Excerpted passage
* * * * *

The trouble with Disney’s live-action adaptation of “Mulan”

Photo courtesy of Budiey, Unsplash

Despite only being released a few days ago, Disney’s live-action adaptation of its 1998 hit “Mulan” garnered a flood of press months before its scheduled release. This was due to various controversies that plagued the adaptation at all stages, ranging from creative choices to the lead actress's political views. 

The movie's earliest controversies were with how it would differ from its animated predecessor, which is a fan favorite among the Disney Princess franchise. The original “Mulan” had a cast of characters that included the likes of Li Shang, a soldier for the Chinese Army and Mulan’s love interest (voiced by BD Wong), and Mushu, Mulan’s sarcastic dragon sidekick (voiced by Eddie Murphy). These characters were removed from the live-action movie.

Later, the adaptation nixed the musical aspect of the original movie and made it a dramatic action film. These decisions evoked outrage from fans. Magic was also added to the live-action adaptation, with the addition of a witch character being added to help the Huns overthrow China. This choice was also heavily criticized.

* * * * *

Supplied records
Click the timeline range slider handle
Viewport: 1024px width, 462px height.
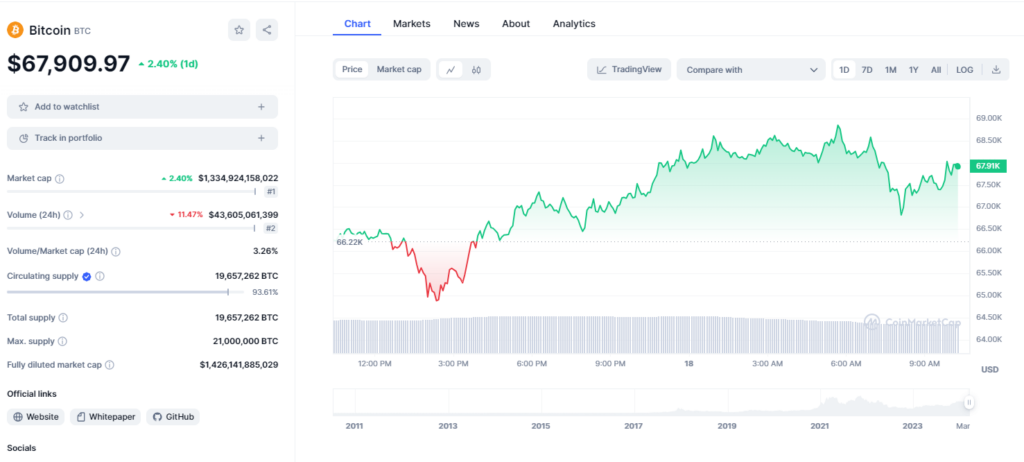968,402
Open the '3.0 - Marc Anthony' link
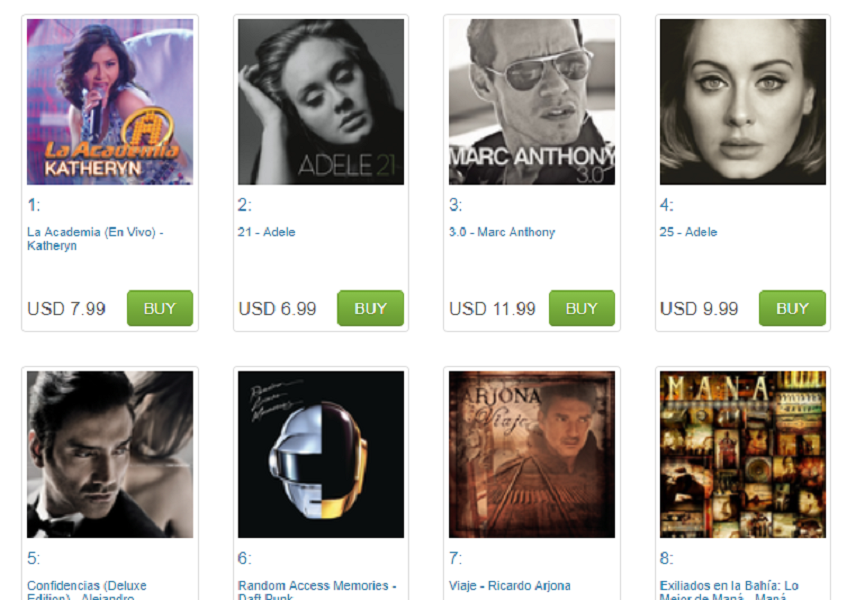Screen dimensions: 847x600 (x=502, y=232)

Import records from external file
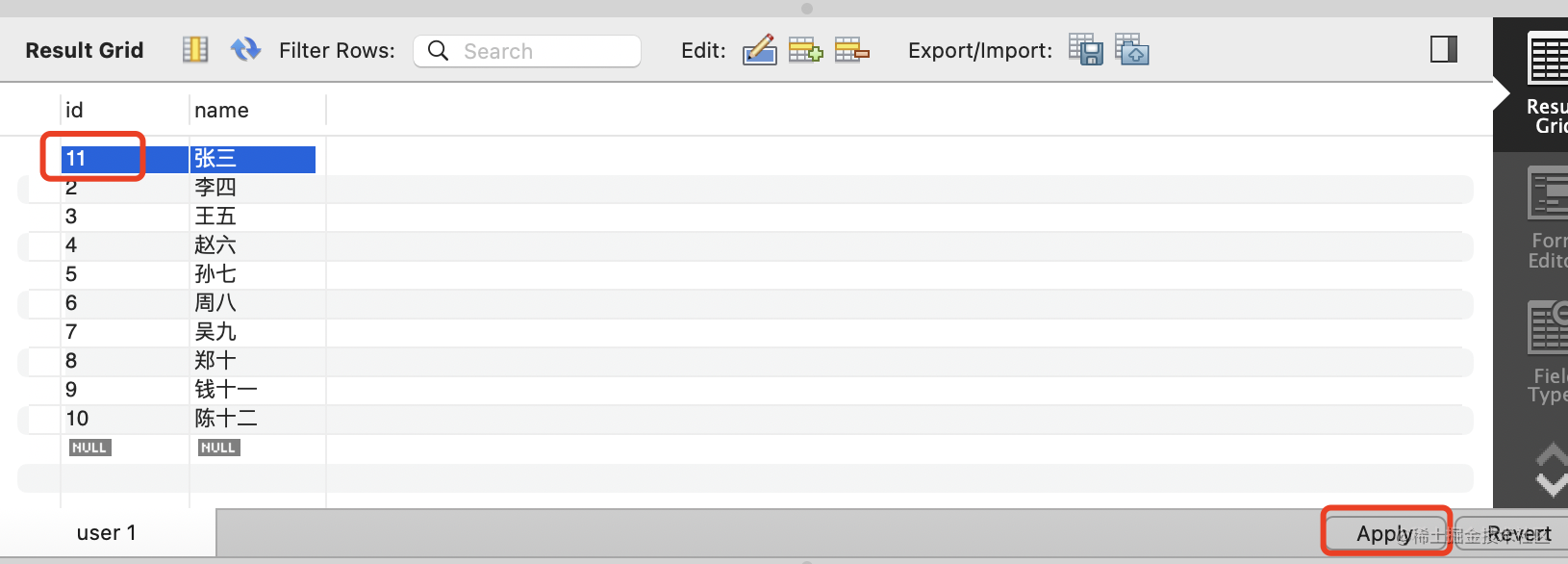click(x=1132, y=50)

* * * * *

Tasks to perform
[a] In the Mulan article, who voiced Mushu in the original animated film?
[b] Reproduce word for word the part of the Mulan article from "The movie's earliest" to "also heavily criticized.".
[c] Condense into a bulleted list the paragraph of the Mulan article that begins "The movie's earliest controversies", keeping its main facts.

Solutions below
[a] Eddie Murphy

[b]
The movie's earliest controversies were with how it would differ from its animated predecessor, which is a fan favorite among the Disney Princess franchise. The original “Mulan” had a cast of characters that included the likes of Li Shang, a soldier for the Chinese Army and Mulan’s love interest (voiced by BD Wong), and Mushu, Mulan’s sarcastic dragon sidekick (voiced by Eddie Murphy). These characters were removed from the live-action movie.

Later, the adaptation nixed the musical aspect of the original movie and made it a dramatic action film. These decisions evoked outrage from fans. Magic was also added to the live-action adaptation, with the addition of a witch character being added to help the Huns overthrow China. This choice was also heavily criticized.

[c]
- The first controversies concerned how the film would differ from the animated original, a fan favorite among Disney Princess films.
- The original's characters included Li Shang, a Chinese Army soldier and Mulan's love interest, voiced by BD Wong.
- They also included Mushu, Mulan's sarcastic dragon sidekick, voiced by Eddie Murphy.
- These characters were removed from the live-action movie.